The Strange History Of Sin-Eaters

While religion can provide a sense of meaning and the belief that life in this world isn't all that's out there, it's no secret that it also provides a blueprint for how everyone should be living their day-to-day lives. Sinning is a huge deal, and here's the weird thing: No one can even decide just when it got a first mention in the Bible.

There are a few candidates: Biblical Archaeology says the first sinners could be arguably Adam and Eve with that whole forbidden fruit thing, but throughout antiquity, it was Cain who shouldered that burden with the murder of his brother. Answers in Genesis says there's still another possibility, and that's the idea that Satan/Lucifer was the first sinner. Whoever the first was, ZME Science says humankind has been dealing with it ever since — and they've had numerous ways of cleansing the soul. The outlet suggests that the first person to offer themselves up to wipe away the world's sins was Jesus Christ, and it even goes as far as to suggest that he may have been the first sin-eater ... even though Christianity on a whole was absolutely not on board with this particular practice.
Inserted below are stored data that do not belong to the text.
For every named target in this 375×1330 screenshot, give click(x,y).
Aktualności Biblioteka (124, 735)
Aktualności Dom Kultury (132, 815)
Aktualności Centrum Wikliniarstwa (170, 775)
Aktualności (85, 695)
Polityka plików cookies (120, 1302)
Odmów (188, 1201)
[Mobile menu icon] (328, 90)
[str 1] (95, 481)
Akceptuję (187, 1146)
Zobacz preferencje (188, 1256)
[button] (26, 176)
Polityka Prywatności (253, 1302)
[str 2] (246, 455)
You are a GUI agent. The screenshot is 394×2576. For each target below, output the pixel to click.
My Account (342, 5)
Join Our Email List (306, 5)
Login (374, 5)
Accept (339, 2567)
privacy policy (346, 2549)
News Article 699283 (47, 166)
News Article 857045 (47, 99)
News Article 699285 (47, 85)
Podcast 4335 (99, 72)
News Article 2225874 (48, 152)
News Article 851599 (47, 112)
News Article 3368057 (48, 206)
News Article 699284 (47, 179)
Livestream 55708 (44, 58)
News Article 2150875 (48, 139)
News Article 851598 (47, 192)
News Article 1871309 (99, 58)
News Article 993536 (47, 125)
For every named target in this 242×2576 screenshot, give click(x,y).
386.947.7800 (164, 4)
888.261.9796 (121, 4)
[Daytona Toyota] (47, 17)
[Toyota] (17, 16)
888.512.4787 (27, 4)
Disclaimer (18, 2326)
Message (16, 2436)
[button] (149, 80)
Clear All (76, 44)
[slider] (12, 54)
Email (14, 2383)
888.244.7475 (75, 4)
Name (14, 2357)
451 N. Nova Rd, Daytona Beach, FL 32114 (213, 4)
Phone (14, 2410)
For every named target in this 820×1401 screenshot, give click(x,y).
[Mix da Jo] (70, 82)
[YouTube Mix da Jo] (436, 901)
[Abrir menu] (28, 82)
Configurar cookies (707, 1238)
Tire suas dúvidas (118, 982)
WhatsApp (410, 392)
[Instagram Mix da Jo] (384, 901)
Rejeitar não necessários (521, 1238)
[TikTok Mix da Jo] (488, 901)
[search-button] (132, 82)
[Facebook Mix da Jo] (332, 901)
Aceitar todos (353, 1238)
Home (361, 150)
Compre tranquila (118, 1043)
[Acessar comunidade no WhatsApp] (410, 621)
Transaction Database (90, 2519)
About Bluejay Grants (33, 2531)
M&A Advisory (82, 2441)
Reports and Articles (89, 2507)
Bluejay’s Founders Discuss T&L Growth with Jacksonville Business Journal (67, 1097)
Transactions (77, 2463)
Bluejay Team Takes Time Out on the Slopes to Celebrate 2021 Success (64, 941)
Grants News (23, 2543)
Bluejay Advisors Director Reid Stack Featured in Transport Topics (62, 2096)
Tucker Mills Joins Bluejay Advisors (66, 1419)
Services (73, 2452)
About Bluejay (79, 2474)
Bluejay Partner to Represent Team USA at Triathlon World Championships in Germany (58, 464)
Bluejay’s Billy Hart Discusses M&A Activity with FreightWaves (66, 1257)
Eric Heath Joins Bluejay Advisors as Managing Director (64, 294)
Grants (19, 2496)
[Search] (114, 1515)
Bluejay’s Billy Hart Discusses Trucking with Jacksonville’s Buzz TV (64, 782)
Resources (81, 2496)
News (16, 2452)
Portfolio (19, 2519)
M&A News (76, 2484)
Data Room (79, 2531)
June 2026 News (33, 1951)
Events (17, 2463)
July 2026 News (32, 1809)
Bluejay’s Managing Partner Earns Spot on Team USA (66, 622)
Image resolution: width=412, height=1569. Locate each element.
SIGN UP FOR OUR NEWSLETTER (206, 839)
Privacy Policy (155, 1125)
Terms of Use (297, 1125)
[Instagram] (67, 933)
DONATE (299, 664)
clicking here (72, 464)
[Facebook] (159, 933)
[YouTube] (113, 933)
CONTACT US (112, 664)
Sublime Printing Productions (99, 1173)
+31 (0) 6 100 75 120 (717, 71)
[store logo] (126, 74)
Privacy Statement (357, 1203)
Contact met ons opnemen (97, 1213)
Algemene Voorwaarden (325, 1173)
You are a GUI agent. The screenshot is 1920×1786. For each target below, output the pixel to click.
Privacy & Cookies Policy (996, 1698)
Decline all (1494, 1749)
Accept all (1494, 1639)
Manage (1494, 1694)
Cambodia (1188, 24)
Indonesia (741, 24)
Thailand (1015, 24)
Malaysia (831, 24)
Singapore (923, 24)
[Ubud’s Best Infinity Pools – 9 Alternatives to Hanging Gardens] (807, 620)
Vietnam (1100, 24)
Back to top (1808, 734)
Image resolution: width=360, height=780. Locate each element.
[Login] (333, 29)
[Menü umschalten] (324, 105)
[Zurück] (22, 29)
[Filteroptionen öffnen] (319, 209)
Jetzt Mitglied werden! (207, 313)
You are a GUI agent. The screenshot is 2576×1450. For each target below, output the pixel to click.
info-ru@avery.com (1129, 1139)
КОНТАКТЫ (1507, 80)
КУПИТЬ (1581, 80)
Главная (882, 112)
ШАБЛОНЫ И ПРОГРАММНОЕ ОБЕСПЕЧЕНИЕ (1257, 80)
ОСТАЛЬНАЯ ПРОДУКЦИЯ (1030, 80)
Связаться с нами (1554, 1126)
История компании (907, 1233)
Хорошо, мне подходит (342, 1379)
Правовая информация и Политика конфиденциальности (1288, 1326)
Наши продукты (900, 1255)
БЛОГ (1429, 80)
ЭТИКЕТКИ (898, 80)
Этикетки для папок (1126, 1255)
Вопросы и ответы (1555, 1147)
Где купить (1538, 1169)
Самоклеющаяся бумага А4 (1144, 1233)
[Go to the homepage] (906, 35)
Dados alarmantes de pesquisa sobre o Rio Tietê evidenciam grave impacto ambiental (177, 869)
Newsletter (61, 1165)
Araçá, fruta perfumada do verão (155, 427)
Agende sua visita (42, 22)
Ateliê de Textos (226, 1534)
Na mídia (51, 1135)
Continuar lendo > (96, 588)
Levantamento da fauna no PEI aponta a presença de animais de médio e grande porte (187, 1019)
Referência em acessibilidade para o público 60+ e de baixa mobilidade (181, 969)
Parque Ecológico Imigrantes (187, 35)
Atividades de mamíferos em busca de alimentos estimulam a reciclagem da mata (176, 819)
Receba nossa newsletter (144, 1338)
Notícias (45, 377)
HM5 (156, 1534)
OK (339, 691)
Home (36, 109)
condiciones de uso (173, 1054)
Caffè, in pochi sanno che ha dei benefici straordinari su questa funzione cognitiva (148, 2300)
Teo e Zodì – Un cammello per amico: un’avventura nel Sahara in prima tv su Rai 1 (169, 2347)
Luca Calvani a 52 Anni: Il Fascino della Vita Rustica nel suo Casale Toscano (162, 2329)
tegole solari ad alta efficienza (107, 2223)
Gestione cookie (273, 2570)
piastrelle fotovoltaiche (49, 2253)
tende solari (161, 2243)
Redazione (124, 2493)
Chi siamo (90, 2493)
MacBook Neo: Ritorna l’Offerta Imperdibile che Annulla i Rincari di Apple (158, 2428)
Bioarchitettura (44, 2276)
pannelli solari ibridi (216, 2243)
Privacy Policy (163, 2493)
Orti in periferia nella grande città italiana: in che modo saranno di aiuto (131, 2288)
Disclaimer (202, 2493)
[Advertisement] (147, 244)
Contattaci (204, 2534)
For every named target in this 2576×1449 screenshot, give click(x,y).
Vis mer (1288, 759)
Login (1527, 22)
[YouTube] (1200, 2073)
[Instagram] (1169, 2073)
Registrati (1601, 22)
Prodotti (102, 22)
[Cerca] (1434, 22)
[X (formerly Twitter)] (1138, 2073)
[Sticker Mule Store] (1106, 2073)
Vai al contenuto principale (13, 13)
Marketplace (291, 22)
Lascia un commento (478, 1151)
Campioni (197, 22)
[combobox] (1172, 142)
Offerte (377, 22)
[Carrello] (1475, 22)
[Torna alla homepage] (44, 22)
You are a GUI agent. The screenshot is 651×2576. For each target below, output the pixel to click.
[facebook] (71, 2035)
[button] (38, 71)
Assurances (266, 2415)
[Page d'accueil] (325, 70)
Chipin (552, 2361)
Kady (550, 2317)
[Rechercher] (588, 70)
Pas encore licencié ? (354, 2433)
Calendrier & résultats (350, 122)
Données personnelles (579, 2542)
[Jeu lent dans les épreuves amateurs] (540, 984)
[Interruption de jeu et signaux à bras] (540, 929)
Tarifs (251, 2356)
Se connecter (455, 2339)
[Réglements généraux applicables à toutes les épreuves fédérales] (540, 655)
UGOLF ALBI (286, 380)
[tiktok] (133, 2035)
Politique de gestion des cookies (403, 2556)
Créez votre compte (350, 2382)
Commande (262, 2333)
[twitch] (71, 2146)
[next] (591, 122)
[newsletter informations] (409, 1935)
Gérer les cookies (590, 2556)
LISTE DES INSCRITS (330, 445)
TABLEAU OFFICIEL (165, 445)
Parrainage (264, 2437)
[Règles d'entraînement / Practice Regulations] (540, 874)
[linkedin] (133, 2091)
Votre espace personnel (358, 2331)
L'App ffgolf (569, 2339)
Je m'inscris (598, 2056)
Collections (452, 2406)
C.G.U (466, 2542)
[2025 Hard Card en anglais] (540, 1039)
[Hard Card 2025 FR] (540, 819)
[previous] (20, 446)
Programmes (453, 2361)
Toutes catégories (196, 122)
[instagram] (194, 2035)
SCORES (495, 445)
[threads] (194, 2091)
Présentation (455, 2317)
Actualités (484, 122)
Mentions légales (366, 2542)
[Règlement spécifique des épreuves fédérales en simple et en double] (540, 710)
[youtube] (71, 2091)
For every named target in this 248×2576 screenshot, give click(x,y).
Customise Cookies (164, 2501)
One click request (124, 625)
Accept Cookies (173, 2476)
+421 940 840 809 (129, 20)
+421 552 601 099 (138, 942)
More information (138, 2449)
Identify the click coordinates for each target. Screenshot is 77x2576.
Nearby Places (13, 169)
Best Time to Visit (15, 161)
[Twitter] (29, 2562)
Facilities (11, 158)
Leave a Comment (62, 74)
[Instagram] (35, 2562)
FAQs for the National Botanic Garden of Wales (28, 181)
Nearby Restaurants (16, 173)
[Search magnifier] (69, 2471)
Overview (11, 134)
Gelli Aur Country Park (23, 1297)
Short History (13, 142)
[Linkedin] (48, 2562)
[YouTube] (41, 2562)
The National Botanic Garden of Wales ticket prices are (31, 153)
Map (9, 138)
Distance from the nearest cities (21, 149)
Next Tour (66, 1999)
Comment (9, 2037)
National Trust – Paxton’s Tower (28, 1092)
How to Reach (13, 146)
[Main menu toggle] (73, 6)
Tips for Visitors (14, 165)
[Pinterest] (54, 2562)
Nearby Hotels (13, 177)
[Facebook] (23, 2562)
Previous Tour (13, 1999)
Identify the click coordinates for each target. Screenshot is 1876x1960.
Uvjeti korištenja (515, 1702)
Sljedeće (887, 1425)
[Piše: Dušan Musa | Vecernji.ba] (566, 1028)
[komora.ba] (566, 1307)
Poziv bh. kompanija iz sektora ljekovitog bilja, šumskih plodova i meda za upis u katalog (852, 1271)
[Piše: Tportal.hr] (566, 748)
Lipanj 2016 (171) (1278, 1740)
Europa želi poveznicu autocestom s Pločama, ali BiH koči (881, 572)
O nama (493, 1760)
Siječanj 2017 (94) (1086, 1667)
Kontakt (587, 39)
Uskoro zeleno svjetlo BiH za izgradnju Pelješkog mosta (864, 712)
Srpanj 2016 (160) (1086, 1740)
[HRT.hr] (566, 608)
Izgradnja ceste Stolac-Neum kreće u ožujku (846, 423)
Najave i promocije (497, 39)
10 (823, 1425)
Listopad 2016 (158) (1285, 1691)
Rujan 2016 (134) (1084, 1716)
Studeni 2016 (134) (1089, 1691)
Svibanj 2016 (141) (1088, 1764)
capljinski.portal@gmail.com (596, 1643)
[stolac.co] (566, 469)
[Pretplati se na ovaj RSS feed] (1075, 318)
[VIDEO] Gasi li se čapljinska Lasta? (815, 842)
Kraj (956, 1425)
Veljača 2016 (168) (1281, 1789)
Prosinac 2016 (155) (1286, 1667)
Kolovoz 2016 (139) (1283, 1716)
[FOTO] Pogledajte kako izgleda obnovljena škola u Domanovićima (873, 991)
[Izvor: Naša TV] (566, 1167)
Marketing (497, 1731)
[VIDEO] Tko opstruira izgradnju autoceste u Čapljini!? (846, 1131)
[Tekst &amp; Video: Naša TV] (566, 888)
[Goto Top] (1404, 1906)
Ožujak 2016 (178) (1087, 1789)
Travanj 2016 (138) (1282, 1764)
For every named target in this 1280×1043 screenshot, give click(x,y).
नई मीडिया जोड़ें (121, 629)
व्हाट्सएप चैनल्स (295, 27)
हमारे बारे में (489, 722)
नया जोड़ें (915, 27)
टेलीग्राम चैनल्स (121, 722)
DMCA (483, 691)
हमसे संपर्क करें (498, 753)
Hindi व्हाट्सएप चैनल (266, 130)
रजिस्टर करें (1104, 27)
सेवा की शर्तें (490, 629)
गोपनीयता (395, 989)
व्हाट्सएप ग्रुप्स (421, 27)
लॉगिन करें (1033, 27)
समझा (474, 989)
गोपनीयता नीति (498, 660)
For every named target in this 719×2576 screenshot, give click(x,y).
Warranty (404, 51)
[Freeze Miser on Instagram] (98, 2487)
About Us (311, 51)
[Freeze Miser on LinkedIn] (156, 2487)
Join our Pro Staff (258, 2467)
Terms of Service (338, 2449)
So, what was it? It's a very old tradition that sees one person shouldering the burden of the sins of others, and it's even more heartbreaking than it sounds.

It was the solution to a very Christian problem

In order to talk about sin-eaters, we have to back up a bit first and talk about just why they were such a big deal.

St. Paul, Minnesota pastor Ryan Griffith says (via Desiring God) that the idea of confessing sins forms the basis of a person's relationship with God and allows them to be forgiven — that's what gets the good people into heaven. He also says that God already knows what all our sins are, and it's our acknowledgment of them and desire to do better that's the important part. In Luke 11:4, Christ talks about just how important confession is, and it's basically his sacrifice that gives people the chance at forgiveness post-confession.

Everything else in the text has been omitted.